The default parameters yielded an annual plant N accumulation of 3,070 Mg N/yr. in the watershed. After adjusting the parameters, the annual plant N accumulation in the watershed decreased by 46%, to 1,642 Mg N/yr. The use of the default model parameters substantially overestimated plant N accumulation by 87%. This overestimation can translate into an unrealistic overabundance of N input into the system along with crop residues recycled back into the soil, leading to unrealistic N leaching and loading estimates from plant residues.

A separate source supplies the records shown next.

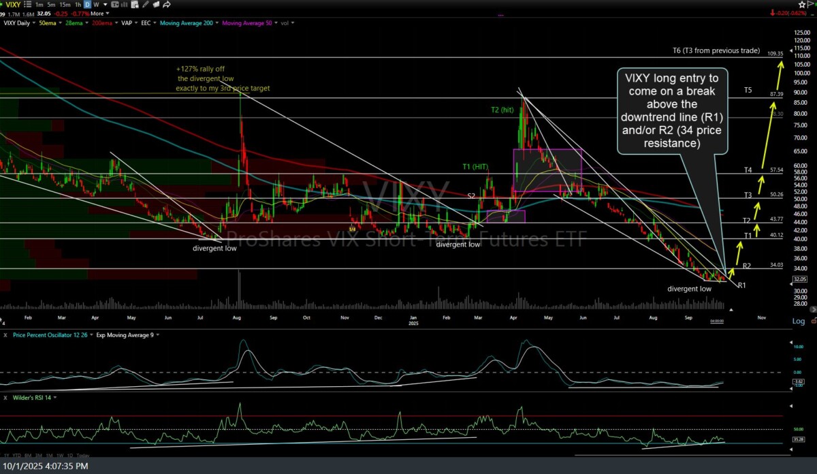Click the list view icon beside VIXY symbol
The width and height of the screenshot is (817, 474).
28,4
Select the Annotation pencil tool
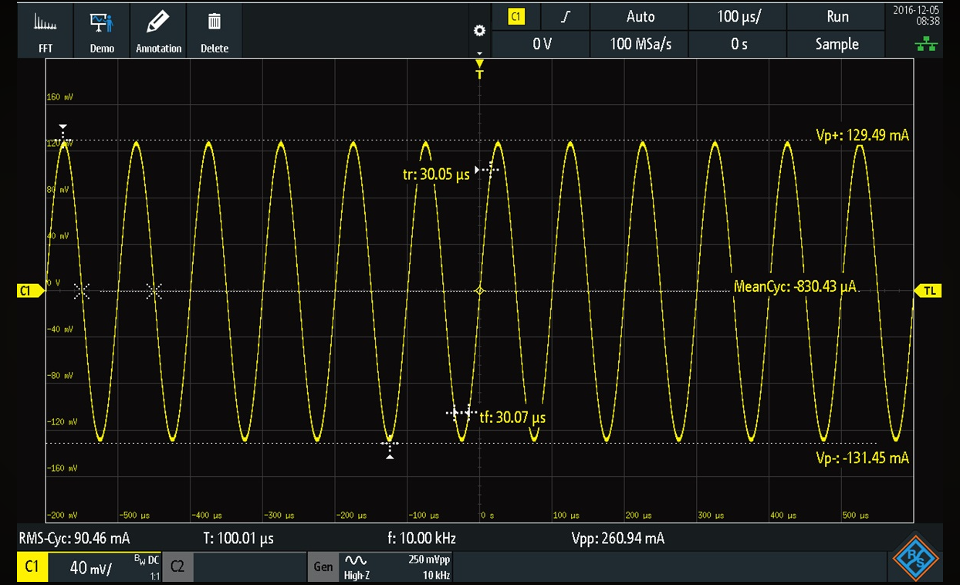 coord(158,31)

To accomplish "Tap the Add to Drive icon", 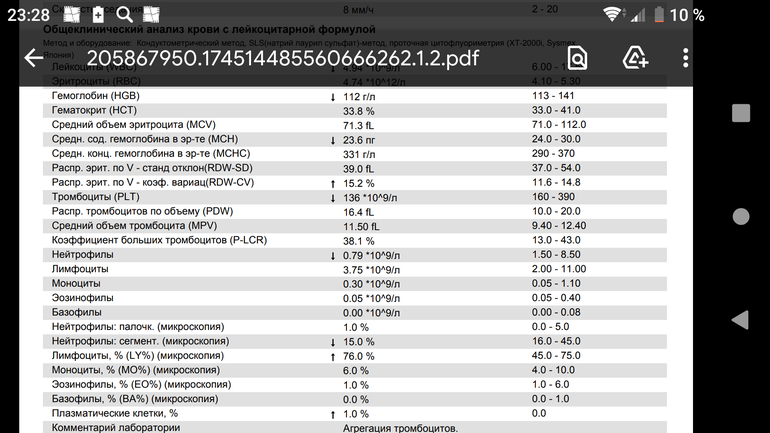I will coord(635,57).
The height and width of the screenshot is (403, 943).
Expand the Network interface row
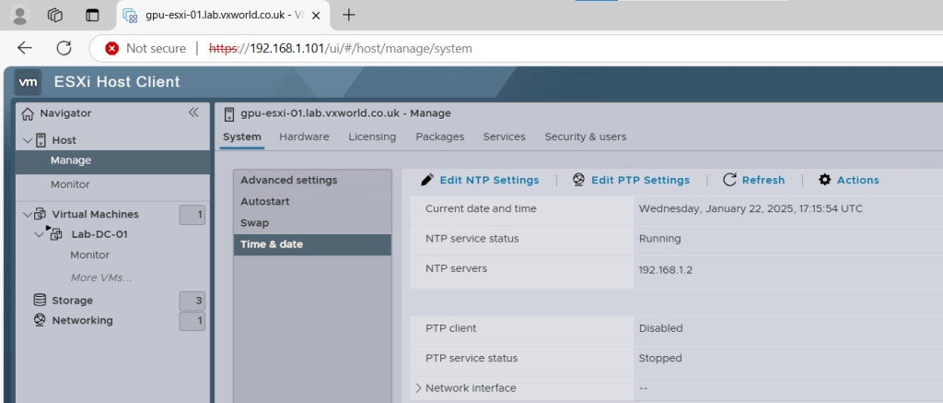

Various compensatory factors for excessive N input (e.g., excessive denitrification, decreasing automated fertilization operation, and ignoring legume N fixation) may cancel out the overestimation effect, creating a “good” model fit. However, these compensatory effects would inevitably lead to a misrepresentation of N cycling in the watershed, which could increase the risk of developing unreliable management strategies for reducing nitrate loading. This highlights the often-overlooked importance of constraining plant N uptake parameters using local field measurements.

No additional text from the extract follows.